ASSIGNMENT:
When you reach the line containing "Viewport: 980px width, 547px" in the records below, set it down exactly, together with every later line through the end, but not the pictures.

[Records contained in a dataset]
===

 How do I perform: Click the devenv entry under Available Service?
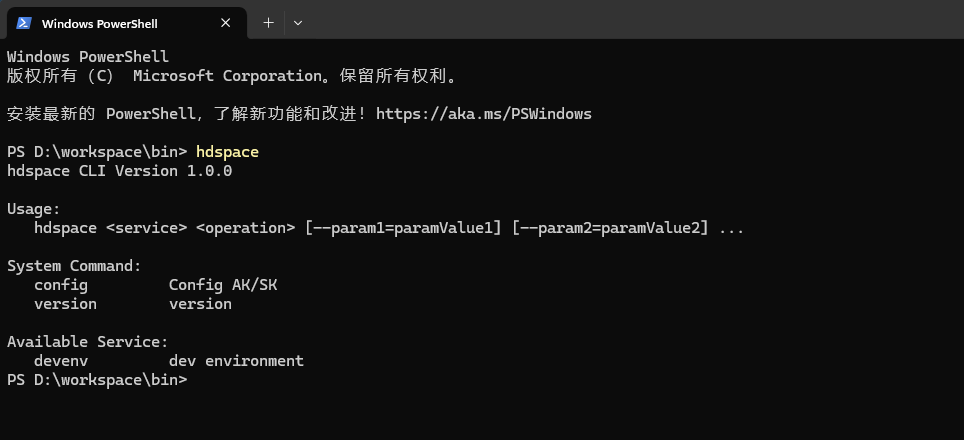tap(61, 361)
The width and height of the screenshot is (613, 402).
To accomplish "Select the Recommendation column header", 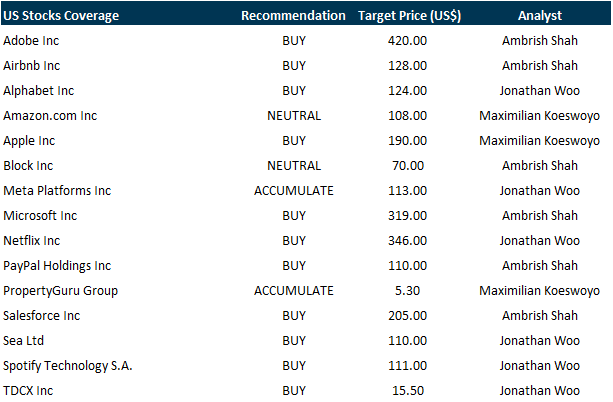I will point(294,16).
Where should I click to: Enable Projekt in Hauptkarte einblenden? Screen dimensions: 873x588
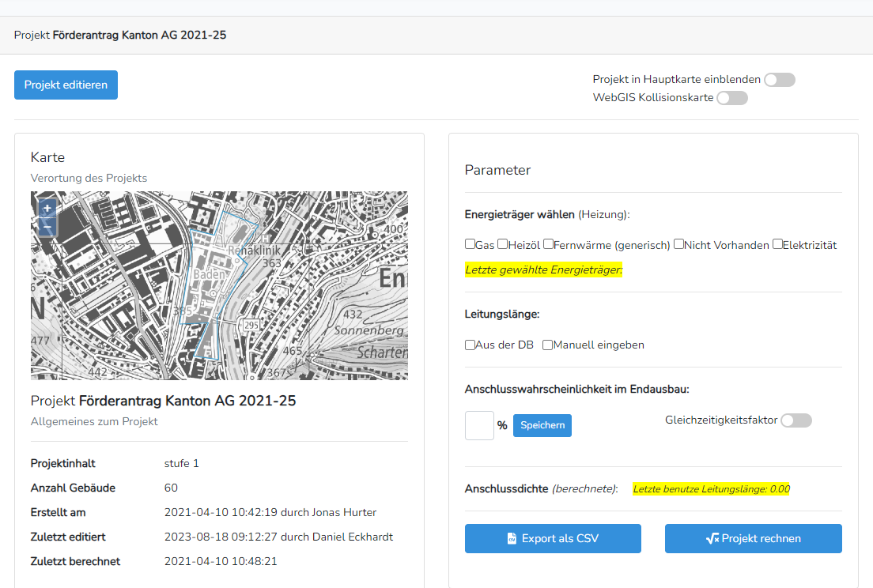coord(779,79)
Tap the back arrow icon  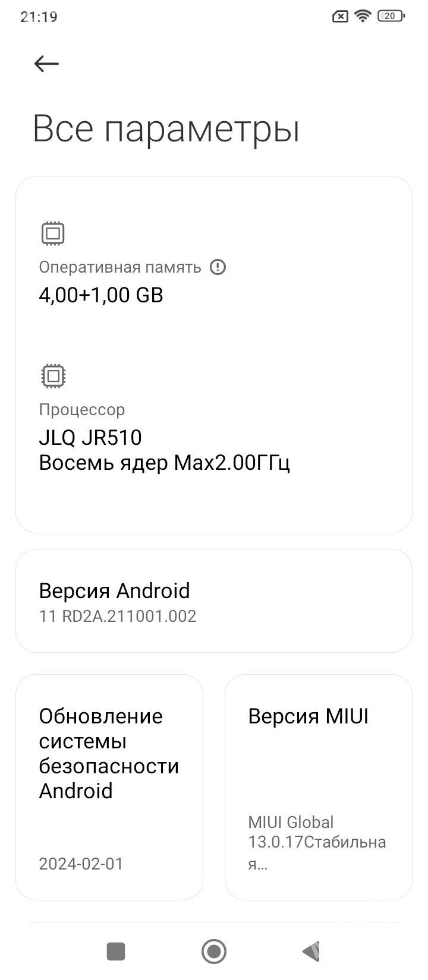46,64
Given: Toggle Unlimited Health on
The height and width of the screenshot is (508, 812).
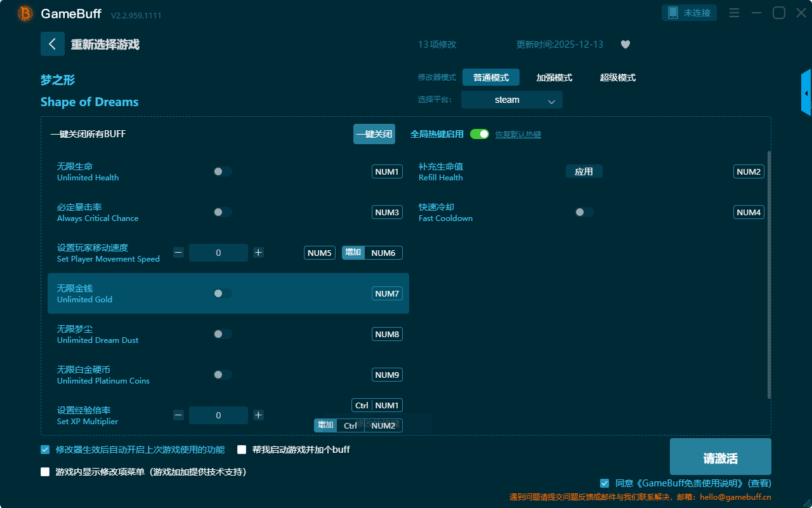Looking at the screenshot, I should (223, 171).
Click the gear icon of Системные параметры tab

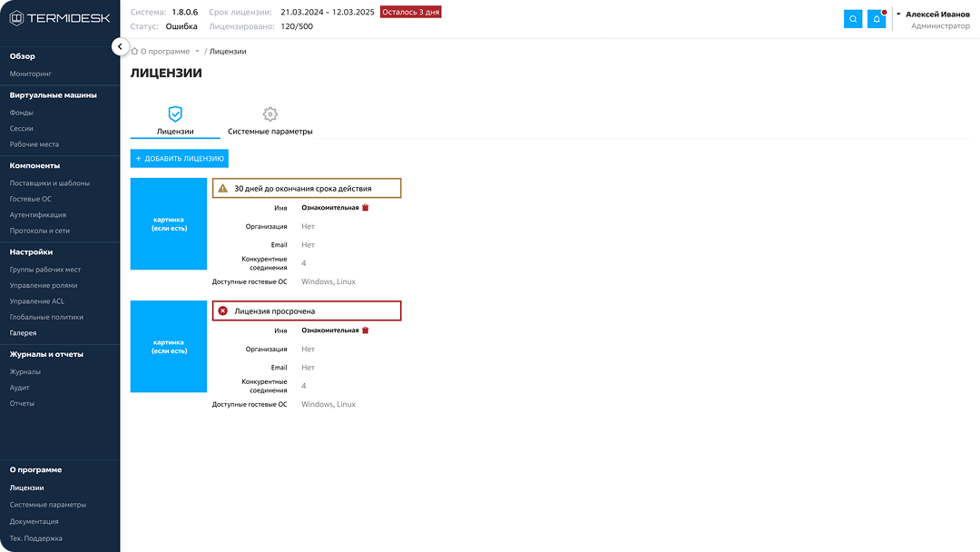270,114
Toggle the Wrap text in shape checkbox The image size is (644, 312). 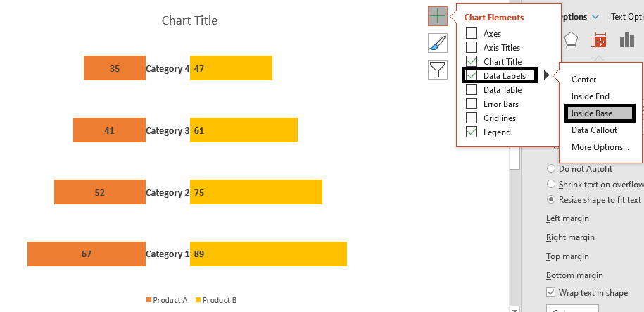point(551,292)
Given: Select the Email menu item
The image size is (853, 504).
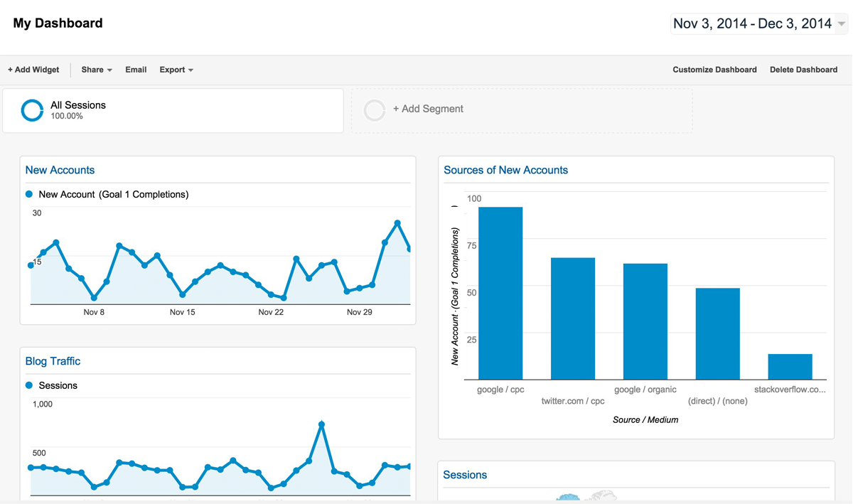Looking at the screenshot, I should [135, 70].
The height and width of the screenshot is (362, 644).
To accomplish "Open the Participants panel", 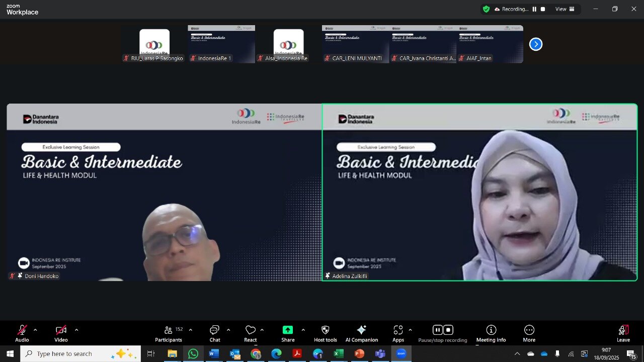I will click(169, 333).
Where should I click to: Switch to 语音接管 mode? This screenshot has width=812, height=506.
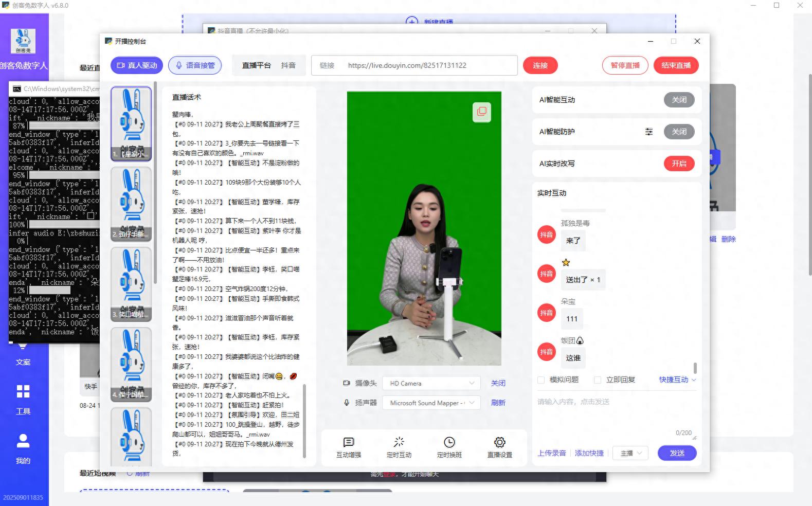(195, 65)
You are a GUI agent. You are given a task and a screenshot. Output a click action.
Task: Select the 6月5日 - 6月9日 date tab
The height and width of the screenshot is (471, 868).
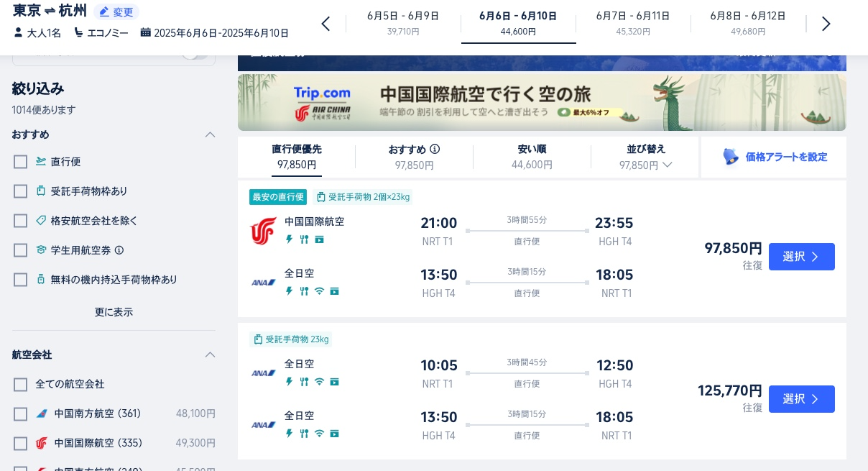click(403, 23)
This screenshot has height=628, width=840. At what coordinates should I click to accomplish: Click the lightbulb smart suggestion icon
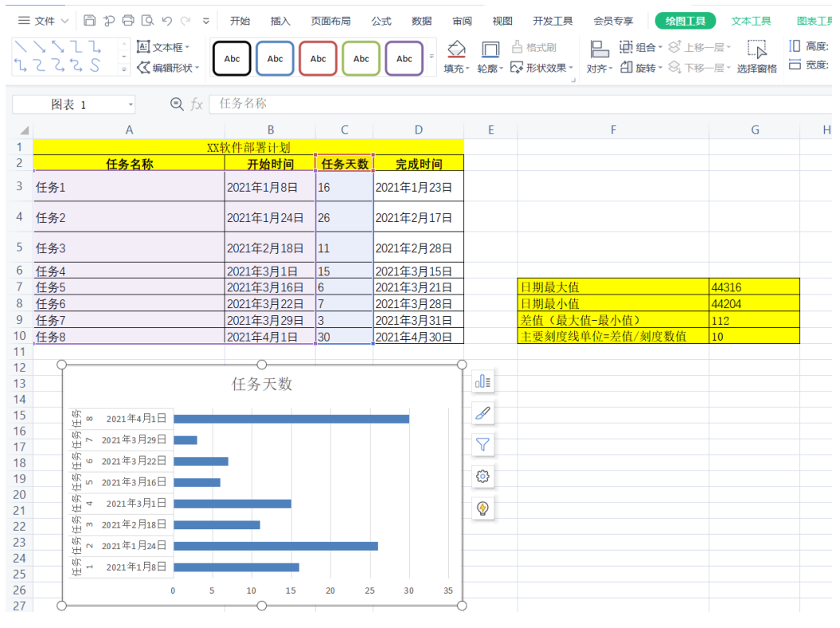pyautogui.click(x=483, y=508)
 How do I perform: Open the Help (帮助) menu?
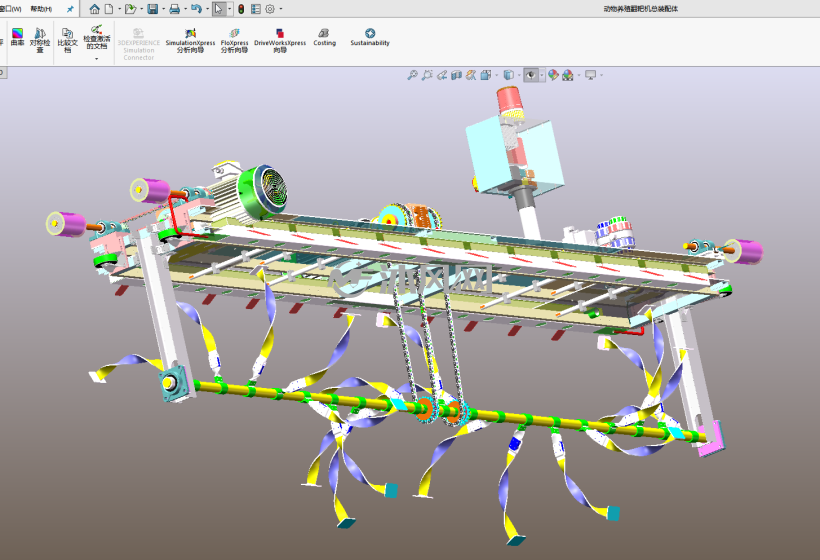[41, 9]
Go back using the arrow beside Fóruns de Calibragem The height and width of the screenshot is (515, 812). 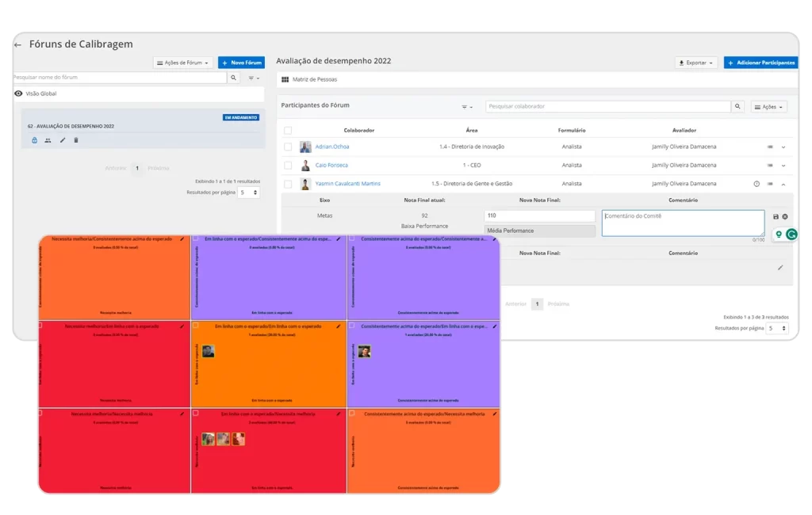18,45
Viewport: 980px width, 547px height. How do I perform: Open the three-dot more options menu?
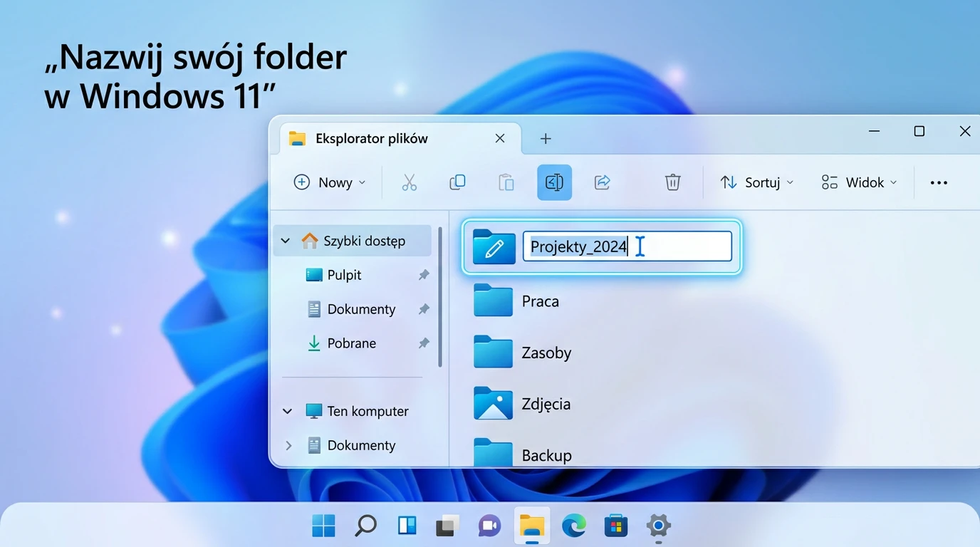[939, 183]
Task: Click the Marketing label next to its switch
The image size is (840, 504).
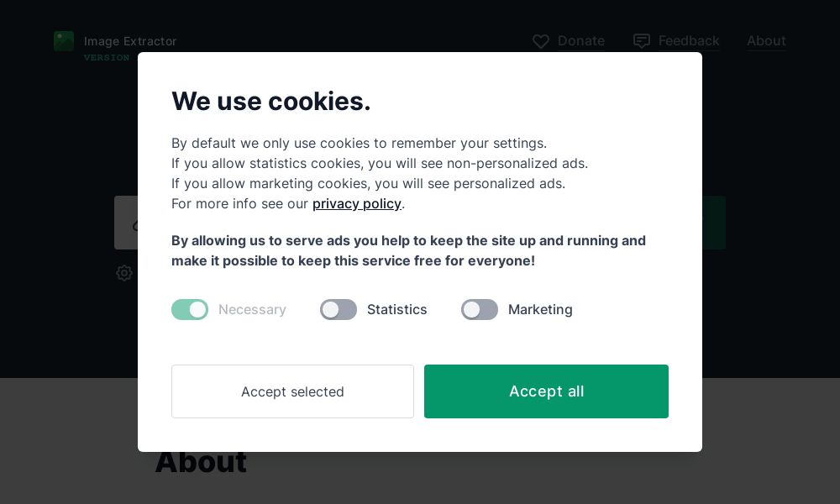Action: 540,309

===

RESPONSE:
Viewport: 980px width, 547px height. How do I perform: Open the three-dot more options menu?
[939, 183]
Task: Click the Marketing label next to its switch
The image size is (840, 504).
Action: 540,309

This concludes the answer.